Saved entries
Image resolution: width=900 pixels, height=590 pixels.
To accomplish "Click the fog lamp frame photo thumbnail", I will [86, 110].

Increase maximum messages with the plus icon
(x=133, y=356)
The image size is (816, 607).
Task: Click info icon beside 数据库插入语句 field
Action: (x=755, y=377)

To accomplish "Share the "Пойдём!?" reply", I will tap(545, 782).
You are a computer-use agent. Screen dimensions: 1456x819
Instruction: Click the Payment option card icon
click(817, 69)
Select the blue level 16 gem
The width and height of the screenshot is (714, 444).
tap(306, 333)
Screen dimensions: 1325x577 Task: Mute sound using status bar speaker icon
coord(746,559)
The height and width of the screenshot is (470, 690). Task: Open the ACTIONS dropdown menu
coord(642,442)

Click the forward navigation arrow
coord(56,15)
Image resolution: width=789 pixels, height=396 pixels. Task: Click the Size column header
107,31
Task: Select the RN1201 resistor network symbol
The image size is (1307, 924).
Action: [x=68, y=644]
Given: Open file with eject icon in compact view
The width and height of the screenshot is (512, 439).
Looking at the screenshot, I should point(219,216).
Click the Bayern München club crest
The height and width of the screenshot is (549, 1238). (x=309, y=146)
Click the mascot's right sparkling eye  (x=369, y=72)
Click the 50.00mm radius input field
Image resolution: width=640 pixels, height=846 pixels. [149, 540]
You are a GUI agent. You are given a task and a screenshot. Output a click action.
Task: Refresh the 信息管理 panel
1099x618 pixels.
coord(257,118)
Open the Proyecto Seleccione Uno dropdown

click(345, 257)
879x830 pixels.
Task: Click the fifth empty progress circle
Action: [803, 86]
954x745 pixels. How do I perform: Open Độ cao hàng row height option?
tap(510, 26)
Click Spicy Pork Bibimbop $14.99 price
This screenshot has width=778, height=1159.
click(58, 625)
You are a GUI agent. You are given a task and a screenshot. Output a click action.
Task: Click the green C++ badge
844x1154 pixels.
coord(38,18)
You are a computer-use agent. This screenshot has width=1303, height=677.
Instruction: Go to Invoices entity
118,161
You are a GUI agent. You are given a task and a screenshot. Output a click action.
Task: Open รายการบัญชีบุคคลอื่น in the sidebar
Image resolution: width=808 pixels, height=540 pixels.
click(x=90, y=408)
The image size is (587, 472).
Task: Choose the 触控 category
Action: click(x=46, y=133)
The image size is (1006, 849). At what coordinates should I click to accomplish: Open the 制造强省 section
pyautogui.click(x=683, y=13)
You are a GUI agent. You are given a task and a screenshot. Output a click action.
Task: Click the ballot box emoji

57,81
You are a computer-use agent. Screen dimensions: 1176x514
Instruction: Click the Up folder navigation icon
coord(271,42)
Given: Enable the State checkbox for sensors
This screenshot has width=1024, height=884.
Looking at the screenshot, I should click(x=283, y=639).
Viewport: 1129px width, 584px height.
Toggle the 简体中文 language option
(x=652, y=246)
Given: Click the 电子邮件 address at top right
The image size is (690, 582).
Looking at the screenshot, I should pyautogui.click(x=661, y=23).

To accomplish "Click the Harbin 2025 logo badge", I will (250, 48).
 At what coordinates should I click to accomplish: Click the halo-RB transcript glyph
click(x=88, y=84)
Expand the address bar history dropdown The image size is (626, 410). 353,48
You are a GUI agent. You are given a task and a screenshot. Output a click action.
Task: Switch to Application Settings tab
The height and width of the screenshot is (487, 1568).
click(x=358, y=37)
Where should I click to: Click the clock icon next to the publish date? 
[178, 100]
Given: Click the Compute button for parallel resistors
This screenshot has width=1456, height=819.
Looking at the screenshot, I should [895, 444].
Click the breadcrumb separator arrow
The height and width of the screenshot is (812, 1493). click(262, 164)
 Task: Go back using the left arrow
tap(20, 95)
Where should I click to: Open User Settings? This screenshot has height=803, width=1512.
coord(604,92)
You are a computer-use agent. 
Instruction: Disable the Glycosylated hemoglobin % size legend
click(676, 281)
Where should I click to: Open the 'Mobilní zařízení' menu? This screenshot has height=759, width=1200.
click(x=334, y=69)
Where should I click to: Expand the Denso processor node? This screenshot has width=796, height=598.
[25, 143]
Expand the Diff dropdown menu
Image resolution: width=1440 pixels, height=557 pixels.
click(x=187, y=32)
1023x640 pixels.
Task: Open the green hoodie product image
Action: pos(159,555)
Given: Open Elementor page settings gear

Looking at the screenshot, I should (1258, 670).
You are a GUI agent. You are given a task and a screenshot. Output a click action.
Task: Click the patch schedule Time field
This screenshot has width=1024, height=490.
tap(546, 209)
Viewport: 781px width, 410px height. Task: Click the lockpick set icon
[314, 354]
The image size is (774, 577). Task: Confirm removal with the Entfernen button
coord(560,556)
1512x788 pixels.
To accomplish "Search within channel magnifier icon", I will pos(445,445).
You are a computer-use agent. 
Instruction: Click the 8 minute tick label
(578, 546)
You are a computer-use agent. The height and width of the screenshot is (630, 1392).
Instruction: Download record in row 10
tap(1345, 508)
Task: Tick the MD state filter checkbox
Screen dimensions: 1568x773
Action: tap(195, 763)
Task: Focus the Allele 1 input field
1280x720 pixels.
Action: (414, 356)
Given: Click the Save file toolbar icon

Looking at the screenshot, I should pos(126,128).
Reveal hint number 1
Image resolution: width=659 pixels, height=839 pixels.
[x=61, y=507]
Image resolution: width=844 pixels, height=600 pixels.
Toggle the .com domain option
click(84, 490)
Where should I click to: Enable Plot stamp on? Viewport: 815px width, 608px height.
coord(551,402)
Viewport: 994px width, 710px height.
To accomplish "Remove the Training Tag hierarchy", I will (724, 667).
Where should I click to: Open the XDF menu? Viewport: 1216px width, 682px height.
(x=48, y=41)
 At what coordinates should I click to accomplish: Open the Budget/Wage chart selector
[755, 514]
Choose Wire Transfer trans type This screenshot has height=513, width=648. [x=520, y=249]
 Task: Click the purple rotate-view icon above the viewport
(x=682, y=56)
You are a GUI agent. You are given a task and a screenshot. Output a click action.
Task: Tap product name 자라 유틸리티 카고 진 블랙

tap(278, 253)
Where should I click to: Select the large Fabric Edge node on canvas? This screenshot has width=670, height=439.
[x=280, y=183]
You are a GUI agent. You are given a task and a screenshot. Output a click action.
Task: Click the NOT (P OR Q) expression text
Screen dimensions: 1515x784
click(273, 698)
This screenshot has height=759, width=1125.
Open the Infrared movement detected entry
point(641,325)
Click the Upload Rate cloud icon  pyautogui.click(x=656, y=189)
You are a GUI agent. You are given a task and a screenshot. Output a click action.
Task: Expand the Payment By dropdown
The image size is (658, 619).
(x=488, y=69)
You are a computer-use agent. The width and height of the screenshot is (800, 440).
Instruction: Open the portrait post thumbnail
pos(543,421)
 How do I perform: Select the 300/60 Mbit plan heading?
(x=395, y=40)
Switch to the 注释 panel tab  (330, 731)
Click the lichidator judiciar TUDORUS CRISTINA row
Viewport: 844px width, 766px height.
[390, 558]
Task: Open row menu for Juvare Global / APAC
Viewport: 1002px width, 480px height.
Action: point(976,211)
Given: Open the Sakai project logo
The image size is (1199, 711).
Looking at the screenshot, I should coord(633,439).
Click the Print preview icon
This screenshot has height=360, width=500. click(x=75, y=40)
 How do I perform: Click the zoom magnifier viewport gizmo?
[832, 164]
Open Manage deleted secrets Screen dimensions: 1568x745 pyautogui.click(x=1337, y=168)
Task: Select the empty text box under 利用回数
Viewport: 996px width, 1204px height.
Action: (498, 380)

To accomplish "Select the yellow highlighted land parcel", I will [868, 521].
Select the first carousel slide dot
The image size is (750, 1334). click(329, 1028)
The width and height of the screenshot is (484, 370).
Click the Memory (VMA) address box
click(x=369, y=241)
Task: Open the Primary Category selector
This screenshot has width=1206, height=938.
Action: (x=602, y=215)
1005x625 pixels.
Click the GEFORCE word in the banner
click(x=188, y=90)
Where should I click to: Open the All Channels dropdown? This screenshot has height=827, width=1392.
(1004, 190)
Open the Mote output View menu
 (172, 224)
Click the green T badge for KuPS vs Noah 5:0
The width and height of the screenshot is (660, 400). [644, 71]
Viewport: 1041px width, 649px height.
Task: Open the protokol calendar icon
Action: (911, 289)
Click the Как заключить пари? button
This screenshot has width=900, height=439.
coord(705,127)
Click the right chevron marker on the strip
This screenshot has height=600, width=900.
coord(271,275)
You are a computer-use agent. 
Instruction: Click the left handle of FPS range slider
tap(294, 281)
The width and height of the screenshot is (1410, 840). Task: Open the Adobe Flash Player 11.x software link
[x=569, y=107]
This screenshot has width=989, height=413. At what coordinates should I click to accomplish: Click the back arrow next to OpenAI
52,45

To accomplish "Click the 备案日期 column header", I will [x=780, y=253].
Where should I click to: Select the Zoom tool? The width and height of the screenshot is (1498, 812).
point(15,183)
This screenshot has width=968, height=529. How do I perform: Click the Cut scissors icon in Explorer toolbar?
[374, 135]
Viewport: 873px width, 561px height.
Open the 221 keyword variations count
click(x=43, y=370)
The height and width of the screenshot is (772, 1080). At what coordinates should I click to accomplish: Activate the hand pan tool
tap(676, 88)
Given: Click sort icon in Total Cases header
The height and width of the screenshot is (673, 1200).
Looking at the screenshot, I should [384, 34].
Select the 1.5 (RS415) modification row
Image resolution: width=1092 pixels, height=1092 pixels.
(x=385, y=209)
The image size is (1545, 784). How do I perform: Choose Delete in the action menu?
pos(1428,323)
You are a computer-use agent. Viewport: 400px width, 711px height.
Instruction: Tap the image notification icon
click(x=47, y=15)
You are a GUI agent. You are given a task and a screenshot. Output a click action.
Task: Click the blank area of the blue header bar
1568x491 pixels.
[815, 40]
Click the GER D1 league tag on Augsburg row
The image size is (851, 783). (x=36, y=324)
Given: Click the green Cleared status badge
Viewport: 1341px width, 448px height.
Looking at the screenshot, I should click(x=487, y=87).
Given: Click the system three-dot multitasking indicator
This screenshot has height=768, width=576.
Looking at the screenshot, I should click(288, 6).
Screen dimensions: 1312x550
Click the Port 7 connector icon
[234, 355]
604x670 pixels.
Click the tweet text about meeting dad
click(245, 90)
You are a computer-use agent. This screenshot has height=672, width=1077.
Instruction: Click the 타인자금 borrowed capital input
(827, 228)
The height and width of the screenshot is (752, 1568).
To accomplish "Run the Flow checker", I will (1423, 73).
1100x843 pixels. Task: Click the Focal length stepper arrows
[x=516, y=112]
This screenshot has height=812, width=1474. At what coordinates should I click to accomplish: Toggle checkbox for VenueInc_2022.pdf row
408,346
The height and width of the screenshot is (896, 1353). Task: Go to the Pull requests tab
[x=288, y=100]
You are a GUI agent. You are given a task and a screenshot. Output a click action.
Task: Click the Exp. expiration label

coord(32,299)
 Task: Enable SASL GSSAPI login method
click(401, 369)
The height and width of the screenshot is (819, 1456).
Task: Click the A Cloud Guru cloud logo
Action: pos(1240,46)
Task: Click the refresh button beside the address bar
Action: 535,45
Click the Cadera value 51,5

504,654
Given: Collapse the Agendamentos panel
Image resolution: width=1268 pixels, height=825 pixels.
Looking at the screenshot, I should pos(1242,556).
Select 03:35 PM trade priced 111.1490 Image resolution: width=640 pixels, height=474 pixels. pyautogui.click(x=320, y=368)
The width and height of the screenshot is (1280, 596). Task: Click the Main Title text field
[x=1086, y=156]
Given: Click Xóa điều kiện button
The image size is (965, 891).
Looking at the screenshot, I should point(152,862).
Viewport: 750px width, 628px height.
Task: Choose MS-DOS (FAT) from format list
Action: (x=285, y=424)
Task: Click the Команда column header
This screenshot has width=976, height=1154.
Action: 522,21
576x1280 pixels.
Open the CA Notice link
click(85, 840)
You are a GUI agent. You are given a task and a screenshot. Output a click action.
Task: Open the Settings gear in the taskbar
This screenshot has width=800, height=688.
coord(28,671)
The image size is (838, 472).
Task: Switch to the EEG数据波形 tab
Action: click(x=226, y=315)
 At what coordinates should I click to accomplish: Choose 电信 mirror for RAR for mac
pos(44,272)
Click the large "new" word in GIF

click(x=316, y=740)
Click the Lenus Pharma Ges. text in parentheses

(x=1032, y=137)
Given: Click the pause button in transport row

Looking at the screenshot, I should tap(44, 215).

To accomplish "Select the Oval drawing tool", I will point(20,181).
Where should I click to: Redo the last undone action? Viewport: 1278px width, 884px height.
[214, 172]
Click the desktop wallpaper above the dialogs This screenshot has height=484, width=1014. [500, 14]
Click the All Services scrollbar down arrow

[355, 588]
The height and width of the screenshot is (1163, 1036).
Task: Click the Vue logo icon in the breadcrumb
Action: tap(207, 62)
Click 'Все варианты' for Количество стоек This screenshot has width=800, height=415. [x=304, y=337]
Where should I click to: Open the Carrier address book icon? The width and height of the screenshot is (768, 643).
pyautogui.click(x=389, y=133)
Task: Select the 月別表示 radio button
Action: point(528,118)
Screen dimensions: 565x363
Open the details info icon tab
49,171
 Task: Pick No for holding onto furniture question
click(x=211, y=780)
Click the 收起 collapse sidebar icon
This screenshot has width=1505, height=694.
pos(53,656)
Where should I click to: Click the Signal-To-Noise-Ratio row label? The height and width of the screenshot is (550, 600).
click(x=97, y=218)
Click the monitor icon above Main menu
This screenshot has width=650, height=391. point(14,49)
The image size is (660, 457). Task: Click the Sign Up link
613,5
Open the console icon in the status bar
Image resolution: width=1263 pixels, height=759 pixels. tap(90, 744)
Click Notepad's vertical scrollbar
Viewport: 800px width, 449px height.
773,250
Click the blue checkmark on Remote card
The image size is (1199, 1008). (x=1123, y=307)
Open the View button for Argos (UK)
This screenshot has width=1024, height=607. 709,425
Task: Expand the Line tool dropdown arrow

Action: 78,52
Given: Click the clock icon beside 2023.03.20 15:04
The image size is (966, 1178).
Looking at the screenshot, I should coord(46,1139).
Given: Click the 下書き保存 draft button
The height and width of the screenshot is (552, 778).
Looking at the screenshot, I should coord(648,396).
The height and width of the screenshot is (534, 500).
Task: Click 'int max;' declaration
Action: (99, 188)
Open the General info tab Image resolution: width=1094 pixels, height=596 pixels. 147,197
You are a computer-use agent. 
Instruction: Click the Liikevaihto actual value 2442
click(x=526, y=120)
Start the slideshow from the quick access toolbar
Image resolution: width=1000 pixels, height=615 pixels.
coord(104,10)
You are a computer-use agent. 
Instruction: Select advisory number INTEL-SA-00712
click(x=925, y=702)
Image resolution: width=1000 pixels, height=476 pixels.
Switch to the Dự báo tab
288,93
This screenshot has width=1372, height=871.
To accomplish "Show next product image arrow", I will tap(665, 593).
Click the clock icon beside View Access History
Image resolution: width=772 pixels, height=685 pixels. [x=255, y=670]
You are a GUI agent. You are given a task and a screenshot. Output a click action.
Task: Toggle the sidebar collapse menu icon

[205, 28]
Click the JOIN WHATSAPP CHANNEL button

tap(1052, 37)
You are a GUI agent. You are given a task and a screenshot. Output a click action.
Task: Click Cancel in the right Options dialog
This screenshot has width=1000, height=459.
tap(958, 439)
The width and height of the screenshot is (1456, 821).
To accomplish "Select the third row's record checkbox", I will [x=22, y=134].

Your instructions —
Reprint exactly the lines above that start at the one with "Given: Collapse the Agendamentos panel" and end at the one with "Given: Click Xóa điều kiện button", keeping both and adding none.

Answer below —
Given: Collapse the Agendamentos panel
Image resolution: width=1268 pixels, height=825 pixels.
Looking at the screenshot, I should pos(1242,556).
Select 03:35 PM trade priced 111.1490 Image resolution: width=640 pixels, height=474 pixels. pyautogui.click(x=320, y=368)
The width and height of the screenshot is (1280, 596). Task: Click the Main Title text field
[x=1086, y=156]
Given: Click Xóa điều kiện button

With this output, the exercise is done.